I was looking up mastering options and found that CDBaby requires mastering using their service prerequisite to uploading a track for them to distribute. So I guess I'll be starting there. $75 fee.

I'd be very surprised if that was the case - I've not heard that from anyone else who uses CD Baby though the last album I mastered for release through them was a few months ago.
 
Absolutely NOT the case. Mastering was a complete separate stage that few top of the line studios could even do, and it was a mixture of very specific electronics for the distribution media of the time - I mean, how many of us have ever even operated, let alone owned, a record mastering lathe - like this old video

Now - we 'master' for media that are just storage - they don't need specific physical processes to make them work, so our more modern mastering is to do with levels, loudness and similarity across products in the same genre. If you have recorded and mixed a drum and bass track, it needs to sound like typical drum and bass - but people into EDM have subtle differences in how the tracks should sound. Same with older genres - 70's pop, and classical, jazz and big band - these all need a different approach to what is 'right' - but almost certainly this kind of mastering is part of your mix, not a separate location, process and gizmos any longer.

I have a 5% rejection rate for my releases, and that was where a track was identified by iTunes as too quiet. Normally small differences their systems crunch automatically without your permission or knowledge - so getting your levels right is important, but the tracks I get queried are when I have deliberately recorded very low. My distributors (originally the Distrokid idiots), now Songtradr and Ditto in the main, but occasionally a couple of others, know when a release will fail certain outlet's requirements. Paying them for mastering could just be an extra income stream from creators a little green?

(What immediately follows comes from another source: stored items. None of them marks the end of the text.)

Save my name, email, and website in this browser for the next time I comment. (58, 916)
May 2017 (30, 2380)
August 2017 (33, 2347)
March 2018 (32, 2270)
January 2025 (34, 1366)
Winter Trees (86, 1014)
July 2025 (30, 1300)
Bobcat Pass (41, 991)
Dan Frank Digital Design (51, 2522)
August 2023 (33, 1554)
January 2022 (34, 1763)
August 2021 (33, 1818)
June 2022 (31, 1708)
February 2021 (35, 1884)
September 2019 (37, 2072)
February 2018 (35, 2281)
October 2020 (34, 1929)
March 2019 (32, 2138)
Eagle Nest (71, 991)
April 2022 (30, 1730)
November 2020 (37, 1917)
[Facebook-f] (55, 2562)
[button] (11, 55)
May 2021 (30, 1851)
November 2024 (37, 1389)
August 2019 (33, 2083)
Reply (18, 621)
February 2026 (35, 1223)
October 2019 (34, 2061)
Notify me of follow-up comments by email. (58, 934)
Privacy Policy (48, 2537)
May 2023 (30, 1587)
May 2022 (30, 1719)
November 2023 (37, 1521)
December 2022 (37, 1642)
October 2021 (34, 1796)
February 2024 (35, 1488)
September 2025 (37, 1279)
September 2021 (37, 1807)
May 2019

Would your $75 be mastering by a skilled person, with manual adjustments, or somebody in the office applying a stock plugin, without even having any monitor speakers, or an automated loudness conversion? I would not pay a stranger to manipulate my music without my approval!
 
Don't worry about not being able to hear differences in preamps - these days any differences in sound are extremely small unless you are driving the preamp outside its design limits or unless the preamp is designed to alter the sound. Sound On Sound came to a similar conclusion in the review at


As for mastering, it depends on how confident you are that your mix matches other mixes in a similar style. Have you missed any issues with your mix?